[TEXTO SELECIONADO]:
Em 1979, Salati promoveu um estudo utilizando a técnica de espectrometria de massas, que consistia em detectar e identificar moléculas do vapor d’água de várias partes da região amazônica, verificando que havia pouca variação nas proporções de oxigênio nessas moléculas, inclusive quando comparadas com amostras de outras regiões do país, até na região Sul.
Isso explicaria que a Amazônia recicla sua própria chuva, ou seja, a floresta “reevapora” a própria água e essa água percorre todo o país.
Aliás, você sabia que uma árvore de grande porte pode bombear do solo para a atmosfera, de 300 até 1.000 litros (ou mais) de água em um único dia?
Quantificando a Floresta Amazônica em cerca de 5,5 milhões de quilômetros quadrados (imagens de satélite), os cientistas calcularam que a quantidade total de água que a Floresta Amazônica cede para a atmosfera por meio da evapotranspiração das árvores em um dia equivale a cerca de 20 trilhões de litros por dia. Ou 20 bilhões de toneladas de água! Por dia!
Salati foi o primeiro a mencionar e quantificar os rios atmosféricos formados na Amazônia e identificar que eles “viajam” e provocam chuvas no sudeste do país.
Mas foi nos anos 90 que a expressão “rios voadores” foi difundida no Brasil pelo pesquisador do clima José Marengo, do Instituto Nacional de Pesquisas Espaciais (INPE).
Mas então os “rios voadores” existem mesmo?
Sim, eles existem!
Rios voadores nada mais são que grandes nuvens de vapores d’água que percorrem grandes distâncias, provocando chuvas e afetando diretamente o clima brasileiro.

[OBJETIVOS]:
1. No texto sobre os rios voadores, quem difundiu no Brasil, nos anos 90, a expressão “rios voadores”?
2. Repita, sem nenhuma alteração, o trecho do texto sobre os rios voadores que começa em “Mas então os” e segue até “o clima brasileiro.”.

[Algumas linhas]
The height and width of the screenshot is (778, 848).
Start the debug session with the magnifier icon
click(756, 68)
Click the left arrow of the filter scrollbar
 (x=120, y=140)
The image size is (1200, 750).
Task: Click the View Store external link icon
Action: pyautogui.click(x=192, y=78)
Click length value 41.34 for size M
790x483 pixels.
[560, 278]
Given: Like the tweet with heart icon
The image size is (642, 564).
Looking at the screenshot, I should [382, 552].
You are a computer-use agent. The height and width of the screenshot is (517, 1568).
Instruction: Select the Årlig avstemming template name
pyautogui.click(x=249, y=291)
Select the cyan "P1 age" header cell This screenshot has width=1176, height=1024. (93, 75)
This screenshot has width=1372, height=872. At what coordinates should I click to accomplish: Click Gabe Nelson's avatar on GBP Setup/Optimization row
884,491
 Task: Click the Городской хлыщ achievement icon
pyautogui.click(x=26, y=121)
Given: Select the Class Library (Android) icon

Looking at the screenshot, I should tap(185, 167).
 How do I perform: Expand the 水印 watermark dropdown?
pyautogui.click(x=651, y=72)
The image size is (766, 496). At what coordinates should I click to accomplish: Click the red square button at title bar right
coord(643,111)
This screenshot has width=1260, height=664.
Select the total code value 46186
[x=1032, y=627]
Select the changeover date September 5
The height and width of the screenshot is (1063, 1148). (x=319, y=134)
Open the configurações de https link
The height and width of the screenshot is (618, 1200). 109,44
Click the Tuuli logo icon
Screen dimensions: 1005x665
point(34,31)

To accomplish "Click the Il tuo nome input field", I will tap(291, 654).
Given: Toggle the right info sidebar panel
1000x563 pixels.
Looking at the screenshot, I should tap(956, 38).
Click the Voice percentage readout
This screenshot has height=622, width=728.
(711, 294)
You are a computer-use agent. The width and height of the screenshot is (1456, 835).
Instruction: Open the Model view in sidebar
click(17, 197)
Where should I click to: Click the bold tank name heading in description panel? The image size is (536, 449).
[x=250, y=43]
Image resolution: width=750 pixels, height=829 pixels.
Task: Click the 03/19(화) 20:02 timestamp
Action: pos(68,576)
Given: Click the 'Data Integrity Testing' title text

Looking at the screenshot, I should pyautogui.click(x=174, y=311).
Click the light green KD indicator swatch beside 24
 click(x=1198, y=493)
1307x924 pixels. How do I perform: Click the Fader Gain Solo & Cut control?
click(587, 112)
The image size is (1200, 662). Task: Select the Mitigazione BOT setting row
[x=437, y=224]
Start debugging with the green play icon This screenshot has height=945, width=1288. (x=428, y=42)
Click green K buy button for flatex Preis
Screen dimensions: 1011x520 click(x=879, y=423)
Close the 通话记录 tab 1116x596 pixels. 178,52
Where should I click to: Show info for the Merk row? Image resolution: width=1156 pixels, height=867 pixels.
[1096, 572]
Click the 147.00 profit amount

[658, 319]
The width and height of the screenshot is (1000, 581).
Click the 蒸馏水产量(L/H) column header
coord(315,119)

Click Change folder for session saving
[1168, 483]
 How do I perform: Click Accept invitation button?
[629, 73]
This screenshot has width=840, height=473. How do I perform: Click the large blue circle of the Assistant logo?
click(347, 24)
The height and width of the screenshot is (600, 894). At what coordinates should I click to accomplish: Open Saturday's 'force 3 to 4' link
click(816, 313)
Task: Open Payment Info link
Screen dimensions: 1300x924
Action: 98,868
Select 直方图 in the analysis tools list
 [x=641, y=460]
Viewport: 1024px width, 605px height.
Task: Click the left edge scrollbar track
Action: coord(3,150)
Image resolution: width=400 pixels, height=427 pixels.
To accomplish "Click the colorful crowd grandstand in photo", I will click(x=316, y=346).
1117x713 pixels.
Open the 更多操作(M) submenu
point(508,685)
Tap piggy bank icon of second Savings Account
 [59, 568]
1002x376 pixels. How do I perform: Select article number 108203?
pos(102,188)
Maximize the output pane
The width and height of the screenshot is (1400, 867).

[RESPOSTAS POR TAREFA]:
1. O pesquisador do clima José Marengo, do Instituto Nacional de Pesquisas Espaciais (INPE).

2.
Mas então os “rios voadores” existem mesmo?
Sim, eles existem!
Rios voadores nada mais são que grandes nuvens de vapores d’água que percorrem grandes distâncias, provocando chuvas e afetando diretamente o clima brasileiro.